TASK 1 → List every product in the sophorolipid methods text that is identified as coming from Sigma–Aldrich.
TASK 2 → Rewrite the sophorolipid methods paragraph beginning "At the end of the extraction process" as a short list that keeps its main facts.
TASK 3 → Continue the sophorolipid methods text from its final sentence.

PAGE TEXT →
BEGIN
Sophorolipid SL18 was obtained from a fed batch cultivation of C. bombicola ATCC 22214, according to Ceresa et al. (2020). Briefly, the cells (10% v/v) were grown in 2 l of Glucose Yeast Urea (GYU) medium [100 g/l glucose (Sigma–Aldrich, St. Louis, MO, United States), 10 g/l yeast extract (Sigma–Aldrich, St. Louis, MO, United States), and 1 g/l urea (Sigma–Aldrich, St. Louis, MO, United States)]. Oleic acid (99%, Sigma–Aldrich, St. Louis, MO, United States) was supplemented as a feeding source at a concentration of 20% to generate lactonic congeners. Fermentation was performed for 8 days at 200 r/min and 30°C. Sophorolipid SL18 were, then, extracted twice with ethyl acetate (1:1 extract ratio) (Sigma–Aldrich, St. Louis, MO, United States) and partially purified by three washings with hexane (Sigma–Aldrich, St. Louis, MO, United States) to remove residual fatty acids.
At the end of the extraction process, the presence, the purity, and the composition of the three BSs were confirmed by ESI/MS analysis as previously described (Ceresa et al., 2016, 2019b, 2020). All the following biological tests and microscopy analyses were performed using the same batch of production for each BS. BSs were dissolved in Phosphate Buffer Solution pH 7.4 (PBS) at the different concentrations of use. The solutions were filtered through a 0.2 μm filter and stored at room temperature.
END
INFORMATION SUPPLIED →
BEGIN
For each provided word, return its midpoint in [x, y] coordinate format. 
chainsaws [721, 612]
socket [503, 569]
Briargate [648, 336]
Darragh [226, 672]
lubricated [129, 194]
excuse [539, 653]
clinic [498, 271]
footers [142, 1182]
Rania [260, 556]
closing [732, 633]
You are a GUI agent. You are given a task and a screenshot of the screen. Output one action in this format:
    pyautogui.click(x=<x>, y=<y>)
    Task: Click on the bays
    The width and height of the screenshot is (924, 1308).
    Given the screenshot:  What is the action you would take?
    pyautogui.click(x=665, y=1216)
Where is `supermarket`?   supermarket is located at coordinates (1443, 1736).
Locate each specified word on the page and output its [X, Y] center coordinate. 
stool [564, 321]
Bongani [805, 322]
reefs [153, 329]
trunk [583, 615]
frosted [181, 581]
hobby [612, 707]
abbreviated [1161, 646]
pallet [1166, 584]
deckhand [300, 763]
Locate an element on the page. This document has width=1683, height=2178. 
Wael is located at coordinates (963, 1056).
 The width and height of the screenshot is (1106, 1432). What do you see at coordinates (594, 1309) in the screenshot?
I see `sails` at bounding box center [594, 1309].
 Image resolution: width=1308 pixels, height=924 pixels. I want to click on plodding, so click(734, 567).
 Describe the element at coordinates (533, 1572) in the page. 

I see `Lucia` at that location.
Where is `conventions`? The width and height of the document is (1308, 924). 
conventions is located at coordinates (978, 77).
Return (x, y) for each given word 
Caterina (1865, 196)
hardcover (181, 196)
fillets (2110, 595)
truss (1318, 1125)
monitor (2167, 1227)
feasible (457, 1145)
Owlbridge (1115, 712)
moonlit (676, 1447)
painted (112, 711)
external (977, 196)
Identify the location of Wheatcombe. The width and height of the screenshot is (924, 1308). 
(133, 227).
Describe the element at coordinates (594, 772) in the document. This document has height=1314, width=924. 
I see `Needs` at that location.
END
RESPONSE BOX 1 →
- glucose
- yeast extract
- urea
- oleic acid
- ethyl acetate
- hexane

RESPONSE BOX 2 →
- After extraction, ESI/MS analysis confirmed the presence, purity, and composition of the three BSs, as previously described.
- All later biological tests and microscopy analyses used the same production batch for each BS.
- BSs were dissolved in PBS (pH 7.4) at the required concentrations.
- The solutions were passed through a 0.2 μm filter and stored at room temperature.

RESPONSE BOX 3 →
Silicone Cleaning and Sterilization
Silicone-elastomeric discs (SEDs—0.8 cm in diameter and 1.5 mm in thickness) were cut from medical-grade silicone sheets (TECNOEXTR s.r.l, Palazzolo sull’Oglio, IT) and prepared as described in Ceresa et al. (2015). Briefly, discs were cleaned with a 1.4% (v/v) RBSTM 50 solution (Sigma–Aldrich, St. Louis, MO, United States), sonicated for 5 min at 60 kHz, and rinsed twice in Milli-Q water. Silicone was, then, dipped in MeOH (99%, Sigma–Aldrich, St. Louis, MO, United States), sonicated, and rinsed as previously described. Afterward, SEDs were autoclaved, dried, and moved aseptically into 48-well plates.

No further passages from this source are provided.